━━━ TEXTO CITADO

Continuamos esta serie de entradas dedicadas a los problemas de
convivencia con menores.
Aquí la primera de ellas: "No sé qué hacer con mi hij@"
Ilustr. Calvin & Hobbes. Bill Waterson. |
A veces en un hogar previamente apacible comienzan a aparecer
rabietas que desbordan a los padres, discusiones en torno a la falta
de colaboración en casa, preocupación ante un bajón en el
rendimiento académico... Los padres pueden preguntarse si estarán
haciendo algo mal, si no se estarán equivocando en algo. Esa
posibilidad a veces genera tanta culpa que ésta pasa a convertirse
en una desagradable una “patata caliente” lista para ser arrojada
al “problemático” menor, aunque no seamos muy conscientes del
proceso.
Antes de nada es de justicia reconocer que, al criar a sus hijos,
todo padre o madre hace lo que puede. Como
se suele decir, los niños no vienen al mundo con un manual de
instrucciones. Y resulta obvio decir que prácticamente nadie quiere
hacer daño a sus hijos.
Sin embargo no siempre acertamos.
Por eso es bueno recordar
rápidamente la
diferencia entre culpa y responsabilidad.
Alguien es culpable si actúa a sabiendas de que hacerlo de
determinada manera tendrá unas consecuencias concretas (generalmente
negativas). En la culpa hay una intención más o menos directa de
provocar lo que acaba ocurriendo, o bien un rechazo a tener en cuenta
las consecuencias.
Ilustr. Calvin & Hobbes. Bill Waterson. |
En cambio, somos responsables cuando somos capaces de entender
que nuestros actos tienen consecuencias, y nos comprometemos con este
hecho para que, al actuar, las cosas salgan lo mejor posible. Puede
que surjan consecuencias indeseadas, pero desde luego esa no es la
intención.
Por lo tanto, muy pocas personas son culpables de los problemas
con los hijos, pero todos somos en cierta medida responsables.
Nuestras acciones tienen consecuencias y debemos aprender a vivir con
este hecho, sin atribuir lo que ocurre a las intenciones de una única
persona.
································
Esto, llevado al tema que nos ocupa, se traduce en que, por supuesto,
el menor debe aprender a comportarse “adecuadamente” (y
ponerlo en práctica), pero es responsabilidad de los padres el
ayudarle a conseguirlo a través de la educación. Se trata de
una tarea compartida, mediante la cual se transmite progresivamente
la responsabilidad desde los padres (quienes inicialmente la
monopolizan) hacia los hijos, hasta alcanzar ese momento en que serán
plenamente autónomos.
Para llegar a buen puerto en la educación de los hijos
normalmente no hace falta la orientación de ningún profesional.
La mayor parte de familias se las apaña bastante bien gracias a la
suma del sentido común de los padres y la “buena madera” de los
hijos. Salvo dificultades importantes las familias resultan sistemas
muy flexibles, por lo que suelen ser capaces de adaptarse a los
cambios y superar los conflictos que nos trae la vida sin mayores
problemas.

━━━━━━

[SERIE DE EJERCICIOS]
1. ¿Cuándo somos responsables, según el texto sobre la convivencia con menores?
2. Retoma, por favor, el texto sobre la convivencia con menores a partir de su última frase.
El listado no interviene en esto.

━━━ MATERIAL PROPORCIONADO

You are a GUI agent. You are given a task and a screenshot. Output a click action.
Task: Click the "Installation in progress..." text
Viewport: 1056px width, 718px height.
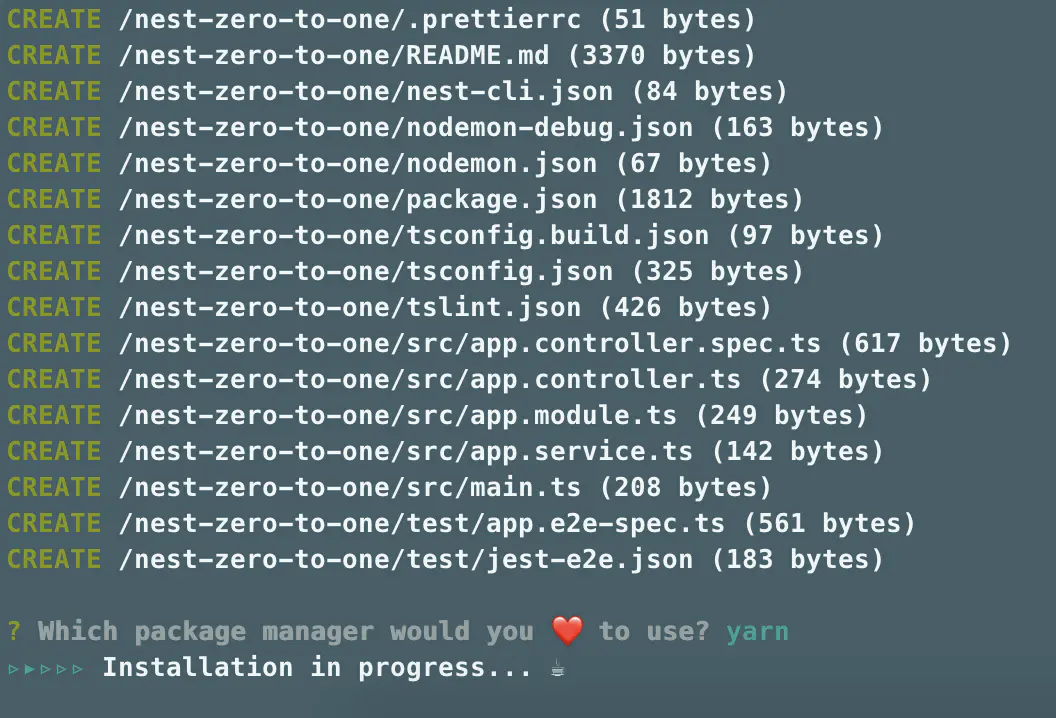pyautogui.click(x=317, y=667)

━━━━━━

[RESPUESTAS DEL EJERCICIO]
1. Cuando somos capaces de entender que nuestros actos tienen consecuencias y nos comprometemos con este hecho para que, al actuar, las cosas salgan lo mejor posible.

2.
Nuestro papel como profesionales de la salud mental tiene más
de sentido cuando los comportamientos conflictivos se enquistan en el
tiempo o, por su intensidad (autolesiones, agresiones) desbordan la
capacidad de la familia para metabolizarlas. Una de las cosas que
suele impedir superar estas situaciones con éxito es que a veces las
alteraciones de conducta son lo suficientemente molestas o
angustiosas como para enrarecer rápidamente el clima familiar. La
clave con estas alteraciones de conducta (un tecnicismo utilizado
frecuentemente para definir cualquier cosa que alguien haga y moleste
a otra persona) no suelen encontrarse tanto en el acto en sí mismo,
sino en las consecuencias que probablemente acabarán teniendo sobre
las relaciones familiares.
Cuando la tensión alcanza determinado punto los miembros de la
familia pueden tardar tiempo en calmarse de nuevo, por lo que no
es raro que se activen actitudes de excesiva vigilancia y reproches
que rápidamente sentarán las bases de un círculo vicioso. El
problema fundamental de un círculo vicioso se hace patente cuando
los intentos de las partes para ponerle solución solo sirven para
añadir más leña al fuego. Es típico percibir que, al mismo tiempo
que el sufrimiento aumenta, disminuye la capacidad de saber qué está
ocurriendo exactamente. Al final uno acaba tan inmerso en el problema
que acaba perdiendo por completo la perspectiva del conjunto.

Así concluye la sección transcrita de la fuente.